2.2. Condition of Culture and TRIDs Treatment

The culture medium is prepared by dissolving the Nutrient Mixture Coon’s F-12 Ham and sodium bicarbonate (2,68 g) in sterile water for cell culture (1l). The solution is filtered and then added with fetal bovine serum (10%, Corning, USA) and glutamine, penicillin and streptomycin (1%) (removed before TRIDs treatment). Cells were cultured in a humidified atmosphere of 5% CO2 in air at 37°C. TRIDs were used at 12μM for 24 hours.

2.3. Real-Time RT-PCR

Total RNA was extracted from cells by using the RNAeasy Mini kit according to the manufacturer's instructions (Qiagen, Milano, Italy). RNA was reverse-transcribed in a final volume of 20 μl using the High Capacity cDNA Archive kit (Applied Biosystems, Monza, Italy) for 10 min at 25 °C and 2 h at 37 °C. For each sample 2 μl of cDNA, corresponding to 100 ng of reverse transcribed RNA, was analyzed by real-time RT-PCR (95 °C for 15 s, 60 °C for 60 s repeated for 40 cycles), in triplicate, using the ABI PRISM 7300 instrument (Applied Biosystems, Monza, Italy). Real-Time RT-PCR was done in a final volume of 25μl comprising 1x Master Mix SYBR Green (Applied Biosystems, Monza, Italy) and 2μM of forward and reverse primers for CFTR (Fwd: 5′-GCACCATTAAGAAAATATCATCTT-3'; Rev:5′-TTGTCTTTCTCTGCAAACTTGG-3′) and Upf1 (Fwd:5′-CAGACTACCCTTCCCAACAG-3′; Rev:5′AGGGCTGGCTCATGGACACA-3′). RNA level was determined by using the SDS software version (Applied Biosystems, Monza, Italy) according to the 2−ΔΔCt method (Fernandes P., 2021) and Ct values was normalized to the internal control actin.

2.4. Western Blotting

Proteins (30 μg) were separated by 3–8% SDS-PAGE (Bolt, Life Technologies) containing 0.1% SDS and transferred to PVDF membranes (Thermo Scientific, Rockford, USA) by electroblotting. For CFTR detection the membrane was incubated with an anti–CFTR antibody (Abcam 1:1000), and HRP-conjugated anti-mouse (Thermo Scientific Rockford, USA, 1:5000). The target protein was detected by the use of SuperSignalWest Pico Chemiluminescent Substrate (Thermo Scientific, Rockford, USA). We used an anti-β-tubulin antibody (mouse; Sigma-Aldrich 1:10.000) to confirm equal protein loading. Gel bands were quantified by ImageJ software. WB assays were repeated at least two times.

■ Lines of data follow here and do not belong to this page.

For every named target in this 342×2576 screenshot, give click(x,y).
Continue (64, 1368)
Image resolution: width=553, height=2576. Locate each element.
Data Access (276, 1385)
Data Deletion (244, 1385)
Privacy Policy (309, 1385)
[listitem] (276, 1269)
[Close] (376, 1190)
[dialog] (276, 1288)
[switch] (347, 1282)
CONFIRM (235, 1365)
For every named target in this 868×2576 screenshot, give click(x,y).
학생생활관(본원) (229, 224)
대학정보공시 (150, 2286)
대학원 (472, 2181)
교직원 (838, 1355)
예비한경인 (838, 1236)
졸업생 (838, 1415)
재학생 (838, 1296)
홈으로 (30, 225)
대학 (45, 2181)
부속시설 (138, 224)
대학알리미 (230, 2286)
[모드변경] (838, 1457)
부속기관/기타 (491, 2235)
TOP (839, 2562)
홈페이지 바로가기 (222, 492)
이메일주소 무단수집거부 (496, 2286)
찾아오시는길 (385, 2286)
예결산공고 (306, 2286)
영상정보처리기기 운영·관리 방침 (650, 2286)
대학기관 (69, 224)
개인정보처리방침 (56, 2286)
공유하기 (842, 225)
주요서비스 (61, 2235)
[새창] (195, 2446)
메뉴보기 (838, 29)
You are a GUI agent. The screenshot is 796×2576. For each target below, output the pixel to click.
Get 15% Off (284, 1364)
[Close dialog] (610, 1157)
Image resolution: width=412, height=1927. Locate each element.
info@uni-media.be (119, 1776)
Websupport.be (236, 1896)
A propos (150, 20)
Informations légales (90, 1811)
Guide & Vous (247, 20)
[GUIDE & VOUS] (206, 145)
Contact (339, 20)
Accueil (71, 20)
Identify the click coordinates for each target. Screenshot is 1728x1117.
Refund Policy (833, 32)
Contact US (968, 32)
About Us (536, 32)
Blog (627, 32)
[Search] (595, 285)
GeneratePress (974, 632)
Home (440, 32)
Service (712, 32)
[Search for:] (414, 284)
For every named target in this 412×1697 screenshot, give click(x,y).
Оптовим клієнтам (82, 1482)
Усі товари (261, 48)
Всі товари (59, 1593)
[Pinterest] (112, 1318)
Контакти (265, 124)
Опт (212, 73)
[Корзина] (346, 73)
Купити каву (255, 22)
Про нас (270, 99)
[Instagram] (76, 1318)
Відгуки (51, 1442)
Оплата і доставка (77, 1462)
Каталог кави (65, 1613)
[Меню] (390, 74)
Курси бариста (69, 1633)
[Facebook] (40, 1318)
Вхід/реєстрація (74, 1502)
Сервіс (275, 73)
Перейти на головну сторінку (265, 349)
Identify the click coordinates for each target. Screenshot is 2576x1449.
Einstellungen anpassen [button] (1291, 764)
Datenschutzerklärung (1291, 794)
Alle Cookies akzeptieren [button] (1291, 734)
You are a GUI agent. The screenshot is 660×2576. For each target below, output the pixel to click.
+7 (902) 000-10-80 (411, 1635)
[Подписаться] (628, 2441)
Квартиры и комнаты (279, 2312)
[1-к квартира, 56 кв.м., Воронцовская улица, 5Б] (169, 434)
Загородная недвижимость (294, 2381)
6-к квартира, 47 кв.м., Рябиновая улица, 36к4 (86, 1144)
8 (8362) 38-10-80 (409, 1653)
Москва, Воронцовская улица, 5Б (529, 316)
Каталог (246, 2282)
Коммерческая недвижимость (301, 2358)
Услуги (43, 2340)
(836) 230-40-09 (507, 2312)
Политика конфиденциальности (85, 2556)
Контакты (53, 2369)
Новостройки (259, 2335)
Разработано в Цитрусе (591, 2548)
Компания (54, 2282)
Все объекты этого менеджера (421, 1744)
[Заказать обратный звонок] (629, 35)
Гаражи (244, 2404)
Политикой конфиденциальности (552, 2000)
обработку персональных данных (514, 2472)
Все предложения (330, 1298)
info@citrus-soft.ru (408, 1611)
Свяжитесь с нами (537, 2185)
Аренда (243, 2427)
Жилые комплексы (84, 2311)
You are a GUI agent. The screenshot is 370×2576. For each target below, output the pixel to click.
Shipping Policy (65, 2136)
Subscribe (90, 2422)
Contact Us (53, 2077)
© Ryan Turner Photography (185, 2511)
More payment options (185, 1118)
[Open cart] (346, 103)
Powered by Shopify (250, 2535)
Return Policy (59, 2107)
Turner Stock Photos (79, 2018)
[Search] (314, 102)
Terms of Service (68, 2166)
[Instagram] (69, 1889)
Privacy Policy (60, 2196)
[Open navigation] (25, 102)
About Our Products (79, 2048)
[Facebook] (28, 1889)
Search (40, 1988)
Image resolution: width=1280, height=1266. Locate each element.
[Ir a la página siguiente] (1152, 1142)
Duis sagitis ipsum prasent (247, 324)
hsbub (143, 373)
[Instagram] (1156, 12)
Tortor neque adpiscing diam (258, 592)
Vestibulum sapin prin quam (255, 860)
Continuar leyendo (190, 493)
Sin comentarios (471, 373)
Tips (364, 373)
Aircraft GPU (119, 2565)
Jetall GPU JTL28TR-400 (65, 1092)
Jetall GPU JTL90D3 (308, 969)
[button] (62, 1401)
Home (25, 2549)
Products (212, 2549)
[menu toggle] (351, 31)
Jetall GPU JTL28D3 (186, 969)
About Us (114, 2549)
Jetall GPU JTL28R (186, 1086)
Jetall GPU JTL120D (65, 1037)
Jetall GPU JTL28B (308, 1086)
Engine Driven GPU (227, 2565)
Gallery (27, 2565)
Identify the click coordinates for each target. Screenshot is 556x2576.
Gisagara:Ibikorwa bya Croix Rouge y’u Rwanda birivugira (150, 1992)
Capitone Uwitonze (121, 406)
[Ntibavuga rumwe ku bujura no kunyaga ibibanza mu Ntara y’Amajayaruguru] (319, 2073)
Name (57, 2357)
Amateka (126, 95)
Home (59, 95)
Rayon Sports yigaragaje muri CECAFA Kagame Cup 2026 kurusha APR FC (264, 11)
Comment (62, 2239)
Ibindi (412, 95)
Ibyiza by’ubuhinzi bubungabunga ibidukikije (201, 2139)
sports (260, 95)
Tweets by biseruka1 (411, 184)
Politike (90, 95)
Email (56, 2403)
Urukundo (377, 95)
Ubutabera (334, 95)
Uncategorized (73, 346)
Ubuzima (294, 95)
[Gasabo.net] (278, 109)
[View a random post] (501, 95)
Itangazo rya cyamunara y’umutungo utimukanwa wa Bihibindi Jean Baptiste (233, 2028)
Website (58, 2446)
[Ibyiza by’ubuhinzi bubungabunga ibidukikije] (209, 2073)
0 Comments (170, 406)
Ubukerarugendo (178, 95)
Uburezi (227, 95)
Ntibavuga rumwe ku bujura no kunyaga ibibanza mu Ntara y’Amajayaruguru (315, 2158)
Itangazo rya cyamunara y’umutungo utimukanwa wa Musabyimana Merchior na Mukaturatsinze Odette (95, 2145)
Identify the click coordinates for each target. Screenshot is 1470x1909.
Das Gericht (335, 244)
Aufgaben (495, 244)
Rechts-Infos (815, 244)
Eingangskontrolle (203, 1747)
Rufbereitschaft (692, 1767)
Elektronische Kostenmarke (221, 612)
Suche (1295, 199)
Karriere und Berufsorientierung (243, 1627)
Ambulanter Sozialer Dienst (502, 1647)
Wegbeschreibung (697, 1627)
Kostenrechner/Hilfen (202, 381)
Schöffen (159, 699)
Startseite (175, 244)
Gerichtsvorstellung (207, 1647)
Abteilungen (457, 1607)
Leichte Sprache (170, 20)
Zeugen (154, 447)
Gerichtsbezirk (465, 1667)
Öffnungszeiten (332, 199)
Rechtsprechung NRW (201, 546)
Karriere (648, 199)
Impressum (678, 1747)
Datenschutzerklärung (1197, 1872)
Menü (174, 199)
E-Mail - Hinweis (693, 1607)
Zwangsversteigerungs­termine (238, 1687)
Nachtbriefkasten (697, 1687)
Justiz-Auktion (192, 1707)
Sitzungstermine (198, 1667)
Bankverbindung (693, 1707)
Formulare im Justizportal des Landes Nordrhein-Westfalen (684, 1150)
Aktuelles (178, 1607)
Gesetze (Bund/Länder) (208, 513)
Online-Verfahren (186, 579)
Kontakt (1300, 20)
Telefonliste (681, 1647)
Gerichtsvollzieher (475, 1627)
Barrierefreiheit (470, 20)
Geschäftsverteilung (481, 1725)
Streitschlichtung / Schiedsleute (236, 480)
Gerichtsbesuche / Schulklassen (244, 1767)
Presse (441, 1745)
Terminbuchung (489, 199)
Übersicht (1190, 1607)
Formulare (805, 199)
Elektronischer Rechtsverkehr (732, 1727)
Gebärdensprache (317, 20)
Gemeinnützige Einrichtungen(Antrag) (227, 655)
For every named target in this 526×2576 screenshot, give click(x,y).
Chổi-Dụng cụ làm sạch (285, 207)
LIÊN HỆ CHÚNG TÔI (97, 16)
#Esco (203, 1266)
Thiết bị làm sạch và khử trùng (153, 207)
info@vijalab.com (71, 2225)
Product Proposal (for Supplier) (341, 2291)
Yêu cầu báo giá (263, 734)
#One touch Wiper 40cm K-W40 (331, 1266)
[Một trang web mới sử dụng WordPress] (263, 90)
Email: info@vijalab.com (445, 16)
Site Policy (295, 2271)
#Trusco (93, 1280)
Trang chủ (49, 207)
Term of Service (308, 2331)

2.5. Immunofluorescence Microscopy

FRT pTRACER-CFTR-WT and FRT pTRACER-CFTR-W1282X-opal cells have been plated on rounded glass coverslips and suitably treated. Cells were then fixed with methanol and blocked with 0.1% BSA for one hour at room temperature. The coverslips were incubated with a mouse monoclonal antibody against the first extracellular loop of human CFTR (Abcam, 1:500) overnight at 4°C, followed by a goat polyclonal anti-mouse Alexa-Fluor-488 (Abcam, 1:1000) secondary antibodies for 1 h at 37 °C. The cell membrane and Golgi apparatus were stained by the wheat germ agglutinin Alexa 594 conjugated Alexa 594 antibody (Thermo Scientific, USA 1:1000) while nuclei were visualized with DAPI. Cells were observed under a fluorescence microscope (Carl Zeiss) at 63X magnification.

2.6. Functionality Assay: Quenching of Fluorescence of YFP Protein

The functionality of the CFTR channel has been evaluated, on pTRACER-CFTR-WT e FRT pTRACER-CFTR-W1282X cells, through both quantitative (50.000) and qualitative (250.000) assays. After the respective times of treatment with caffeine, siRNA, and TRIDs, the fluorescence was evaluated after the 60s and 120s from the addition of PBS NaI solution added with Forskolin (5μM). The fluorescence of YFP protein has been quantitative measured through the use of a fluorometer and qualitative evaluated thanks to a fluorescence microscope (Zeiss Observer.D1).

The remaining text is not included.